## YOUR GOAL
Could you lay out the lines of the records below, from the line containing "Slavná mikáda z" through the line containing "Kuřecí vývar (70, 543)", inclusive, as a Markdown table with the columns Row and Entry, leaving out blank lines?

────────────────────────────────────────

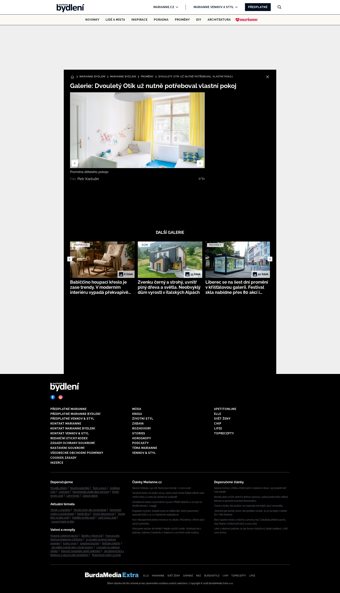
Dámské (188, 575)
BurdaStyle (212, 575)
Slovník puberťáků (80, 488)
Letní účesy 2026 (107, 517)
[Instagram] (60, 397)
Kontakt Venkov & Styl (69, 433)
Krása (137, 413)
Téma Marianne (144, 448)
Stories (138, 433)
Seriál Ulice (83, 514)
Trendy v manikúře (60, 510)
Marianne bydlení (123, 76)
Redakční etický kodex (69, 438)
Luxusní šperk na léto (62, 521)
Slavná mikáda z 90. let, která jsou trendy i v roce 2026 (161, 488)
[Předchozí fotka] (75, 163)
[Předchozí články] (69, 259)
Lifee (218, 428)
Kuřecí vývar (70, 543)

────────────────────────────────────────

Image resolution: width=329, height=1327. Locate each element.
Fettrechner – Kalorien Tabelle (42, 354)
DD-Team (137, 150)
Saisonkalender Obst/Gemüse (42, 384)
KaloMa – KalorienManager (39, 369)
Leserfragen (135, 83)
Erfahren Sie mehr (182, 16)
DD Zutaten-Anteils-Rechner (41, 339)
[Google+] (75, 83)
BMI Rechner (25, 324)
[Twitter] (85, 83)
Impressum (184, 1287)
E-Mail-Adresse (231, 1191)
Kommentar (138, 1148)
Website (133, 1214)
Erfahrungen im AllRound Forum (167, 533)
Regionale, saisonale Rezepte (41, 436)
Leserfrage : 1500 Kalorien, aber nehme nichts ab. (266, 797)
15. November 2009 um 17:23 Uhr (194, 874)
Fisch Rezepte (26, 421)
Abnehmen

────────────────────────────────────────

## TASK RESPONSE
| Row | Entry |
|---|---|
| 1 | Slavná mikáda z 90. let, která jsou trendy i v roce 2026 (161, 488) |
| 2 | [Předchozí fotka] (75, 163) |
| 3 | [Předchozí články] (69, 259) |
| 4 | Lifee (218, 428) |
| 5 | Kuřecí vývar (70, 543) |